PROBLEM REQUIREMENTS: As the answer, set down the lines below from the one containing "Where should I click to: Click the Editing" through the one containing "Given: Click the Home house icon", exactly and inclusively, and no others.

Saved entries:
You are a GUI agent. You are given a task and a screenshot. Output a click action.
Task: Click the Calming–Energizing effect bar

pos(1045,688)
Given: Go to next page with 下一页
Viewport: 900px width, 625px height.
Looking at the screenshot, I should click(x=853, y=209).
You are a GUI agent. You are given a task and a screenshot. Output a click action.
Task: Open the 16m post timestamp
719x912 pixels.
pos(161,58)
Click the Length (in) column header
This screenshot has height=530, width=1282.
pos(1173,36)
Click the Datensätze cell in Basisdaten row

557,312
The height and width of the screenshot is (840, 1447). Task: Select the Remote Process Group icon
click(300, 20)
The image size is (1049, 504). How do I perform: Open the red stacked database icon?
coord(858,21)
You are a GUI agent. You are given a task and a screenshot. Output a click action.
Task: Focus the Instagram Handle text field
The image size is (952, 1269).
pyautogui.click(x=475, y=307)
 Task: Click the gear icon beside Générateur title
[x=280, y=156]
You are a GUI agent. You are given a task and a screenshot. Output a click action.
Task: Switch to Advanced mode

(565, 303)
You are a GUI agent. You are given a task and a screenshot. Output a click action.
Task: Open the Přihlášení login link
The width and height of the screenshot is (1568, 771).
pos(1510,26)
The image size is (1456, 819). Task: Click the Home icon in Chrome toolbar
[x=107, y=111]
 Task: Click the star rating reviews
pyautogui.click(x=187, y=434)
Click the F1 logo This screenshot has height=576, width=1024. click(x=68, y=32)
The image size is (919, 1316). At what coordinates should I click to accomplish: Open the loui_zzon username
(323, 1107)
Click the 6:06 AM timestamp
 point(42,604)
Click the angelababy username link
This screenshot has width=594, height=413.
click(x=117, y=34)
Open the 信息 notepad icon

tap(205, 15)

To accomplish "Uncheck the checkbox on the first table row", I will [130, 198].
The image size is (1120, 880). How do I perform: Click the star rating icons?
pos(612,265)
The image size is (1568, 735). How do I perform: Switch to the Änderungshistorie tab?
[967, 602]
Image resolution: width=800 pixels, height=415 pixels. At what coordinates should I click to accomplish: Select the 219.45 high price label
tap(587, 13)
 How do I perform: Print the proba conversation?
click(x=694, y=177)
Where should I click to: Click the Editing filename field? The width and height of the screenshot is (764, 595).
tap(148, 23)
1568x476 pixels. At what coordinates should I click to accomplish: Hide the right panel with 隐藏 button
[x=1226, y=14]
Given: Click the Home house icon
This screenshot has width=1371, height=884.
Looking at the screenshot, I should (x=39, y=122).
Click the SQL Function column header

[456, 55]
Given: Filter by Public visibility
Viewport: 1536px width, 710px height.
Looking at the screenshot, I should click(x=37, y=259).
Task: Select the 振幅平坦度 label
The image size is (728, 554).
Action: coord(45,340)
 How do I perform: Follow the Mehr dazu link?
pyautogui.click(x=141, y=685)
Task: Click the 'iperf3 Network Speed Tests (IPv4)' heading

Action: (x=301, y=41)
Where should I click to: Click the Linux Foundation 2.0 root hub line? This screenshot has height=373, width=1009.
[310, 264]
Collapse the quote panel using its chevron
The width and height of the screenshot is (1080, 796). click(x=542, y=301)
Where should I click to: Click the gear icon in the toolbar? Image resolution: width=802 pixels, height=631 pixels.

ANSWER TO THIS PROBLEM:
Where should I click to: Click the Editing filename field? The width and height of the screenshot is (764, 595).
tap(148, 23)
1568x476 pixels. At what coordinates should I click to accomplish: Hide the right panel with 隐藏 button
[x=1226, y=14]
Given: Click the Home house icon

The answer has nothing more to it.